Whoops!

This blog post seems to have become detached from it's parent blog!

I went to the metal workshops this morning and made this piece with the rollers. I’ve talked it over with Gay and said I wanted the metal sheet (10cm in width) curved similar to a concertina with the rollers, and she said it’s not as straightforward. I saw why that was when I was about to put the metal through – the metal would curve into a C shape, and it wouldn’t work by rolling the metal partially out. We ended up taking one of the rollers out the machine, and inserting the sheet at different intervals to curve the metal.

The metal took an interesting shape that was different than my initial plan. I think that’s the difference with working on digital, and working with a physical material. With the digital, I have a lot more control over the medium, whereas with the metal, there’s physical factors and constraints to take into consideration.

Me and Gay talked about the work after. She said it looked like it was in motion, and it wasn’t still, which I agreed because the curves is a representation of movement, applied to a still object. I thought the sculpture (first image) looked like a chair.
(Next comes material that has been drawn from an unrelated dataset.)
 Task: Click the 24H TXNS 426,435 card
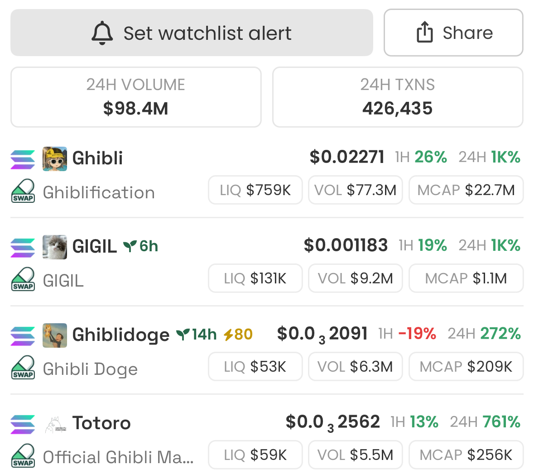pos(398,97)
A chair symbolises the absence of human presence; critiquing its own condition as a three-dimensional object.

I’m still going to call it Words are like toothpaste, because it’s a poetic title that goes well with the fluidity of the metal sheet, and toothpaste is gel that takes after the shape of a container, similar to how the sounds of words are molded by the mouth.
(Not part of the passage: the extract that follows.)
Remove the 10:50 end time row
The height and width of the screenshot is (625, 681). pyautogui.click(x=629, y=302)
I’m going to photoshop the structure to different surroundings as well as the gallery spaces in the School of Art. I want to place it in different surroundings because I recently saw the news of a monolith structure appearing, then disappearing in the locations of Utah and in Romania.

It referenced Stanley Kubrick’s film 2001: A Space Odyssey, where a black screen-like structure appears in a prehistoric setting, which is to comment on the impact of the 21st Century on the evolution of mankind.